Yendo Jesús camino de Jerusalén, pasaba entre Samaría y
Galilea. Cuando iba a entrar en una ciudad, vinieron a su encuentro diez leprosos,
que se pararon a lo lejos y a gritos le decían: «Jesús, maestro, ten compasión
de nosotros». Al verlos, les dijo: «ld a presentaros a los sacerdotes». Y
sucedió que, mientras iban de camino, quedaron limpios. Uno de ellos, viendo
que estaba curado, se volvió alabando a Dios a grandes gritos y se postró a los
pies de Jesús, rostro en tierra, dándole gracias. Este era un samaritano. Jesús
tomó la palabra y dijo: «¿No han quedado limpios los diez?; los otros nueve,
¿dónde están? ¿No ha habido quien volviera a dar gloria a Dios más que este
extranjero?». Y le dijo: «Levántate, vete; tu fe te ha salvado».

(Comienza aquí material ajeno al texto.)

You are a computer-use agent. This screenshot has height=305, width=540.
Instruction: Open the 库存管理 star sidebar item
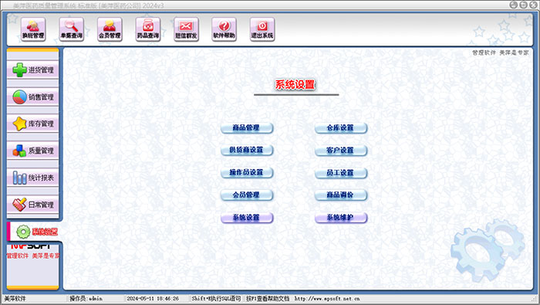[32, 124]
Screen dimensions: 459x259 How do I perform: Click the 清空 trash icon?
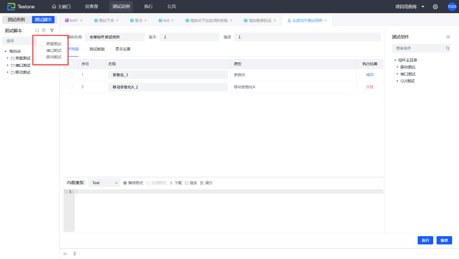(x=202, y=183)
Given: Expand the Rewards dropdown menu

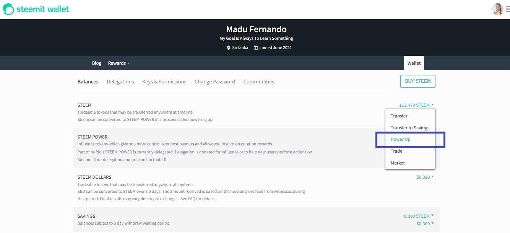Looking at the screenshot, I should pyautogui.click(x=119, y=63).
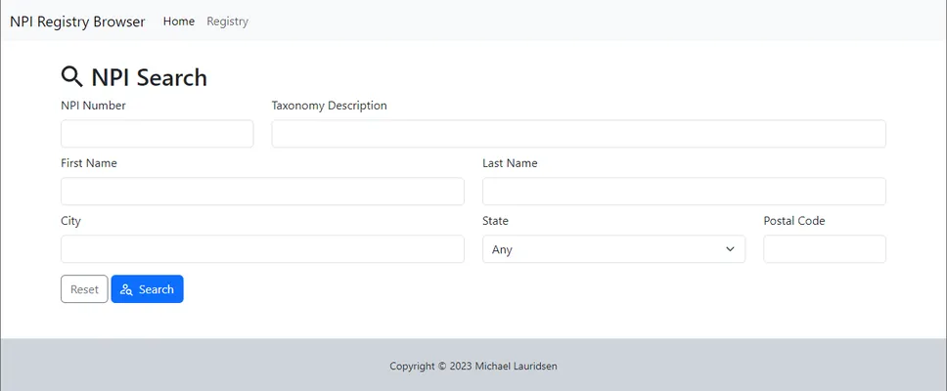This screenshot has width=947, height=391.
Task: Click the Taxonomy Description label
Action: (329, 106)
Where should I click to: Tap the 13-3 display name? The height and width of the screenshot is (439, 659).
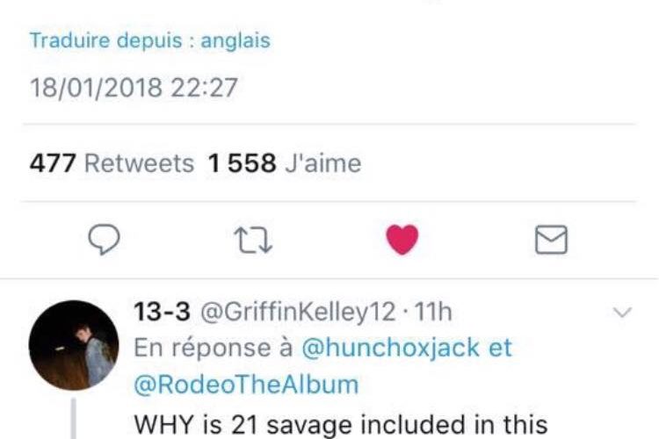(x=161, y=312)
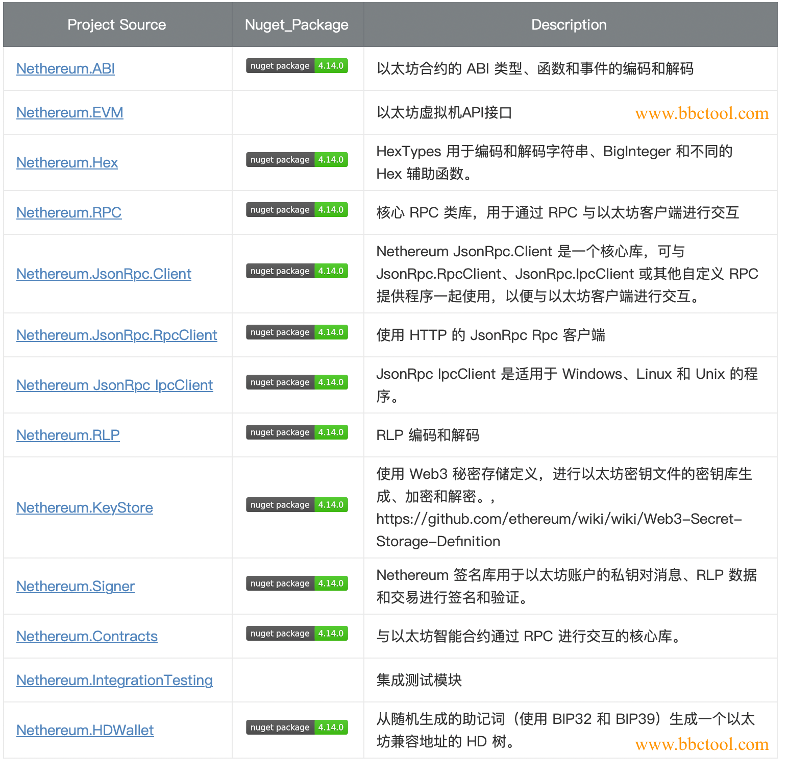The width and height of the screenshot is (789, 777).
Task: Visit the Nethereum.Signer source link
Action: pyautogui.click(x=76, y=586)
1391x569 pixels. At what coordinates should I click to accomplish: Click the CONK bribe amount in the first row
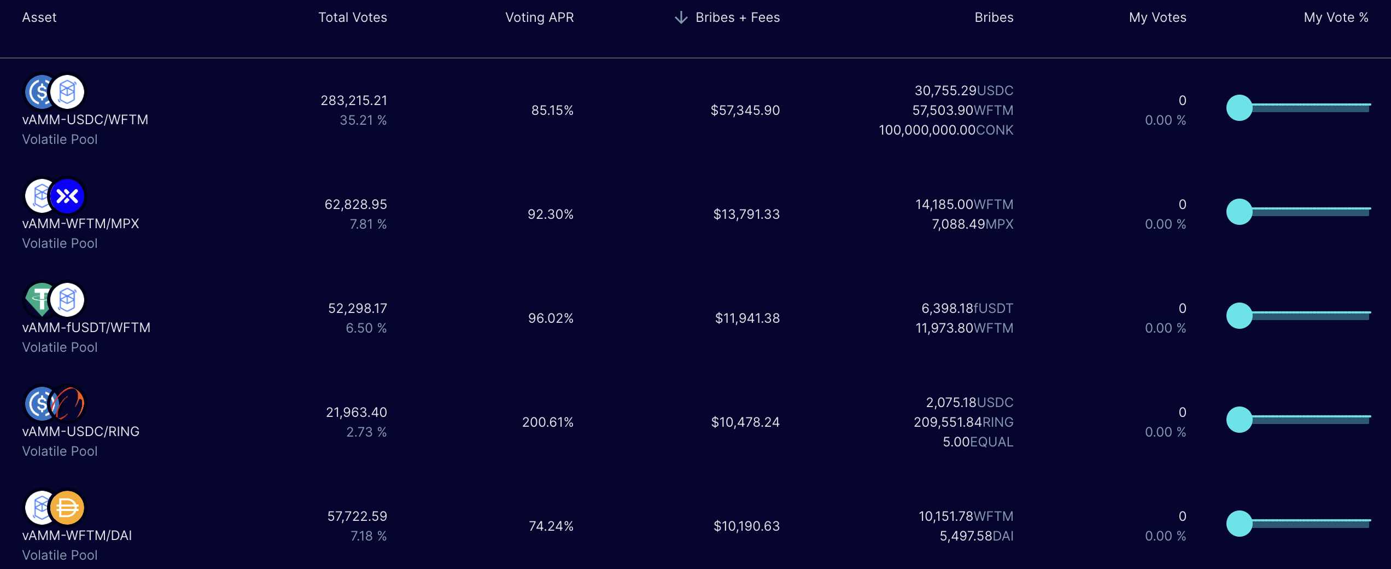click(x=946, y=130)
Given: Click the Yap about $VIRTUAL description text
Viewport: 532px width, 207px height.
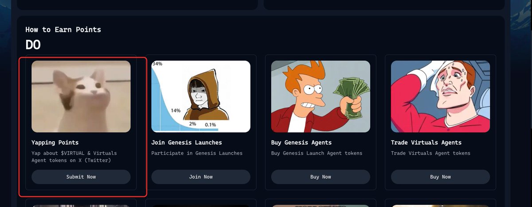Looking at the screenshot, I should (74, 157).
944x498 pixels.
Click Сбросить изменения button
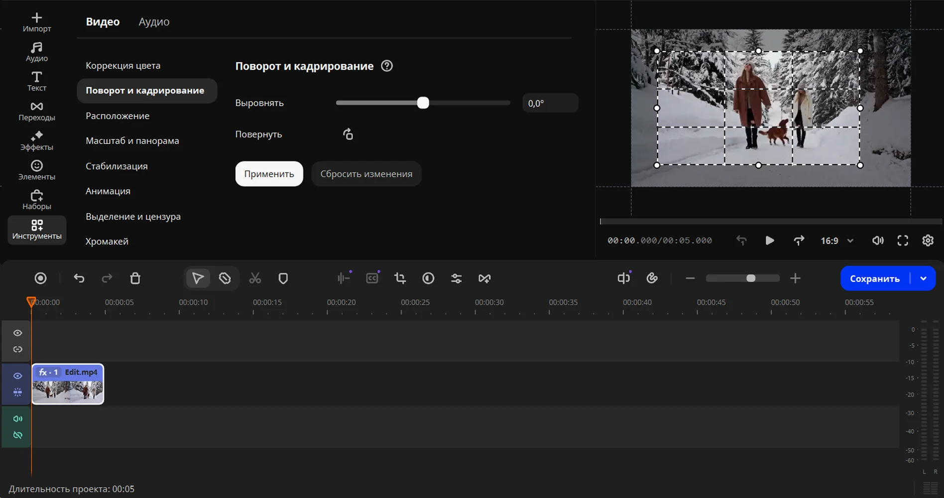[x=366, y=174]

SEÑOR, al comprobar que solo uno de los diez leprosos curados volvió a darte las gracias, te dolió la actitud de los otros nueve. Yo quiero ser bien nacido, y por eso no pierdo ocasión de agradecerte lo muchísimo que de ti he recibido: todo lo bueno que tengo. Y veo que el mejor modo de agradecerte los dones que me has regalado es ponerlos al servicio de los demás y ser fiel a la confianza que has depositado en mí. Ante tu actuación en mi vida, siempre gratitud; ante tu palabra de salvación, siempre absoluta fe, que quiero proclamar, si no en lejanas tierras con los misioneros, sí en mi entorno.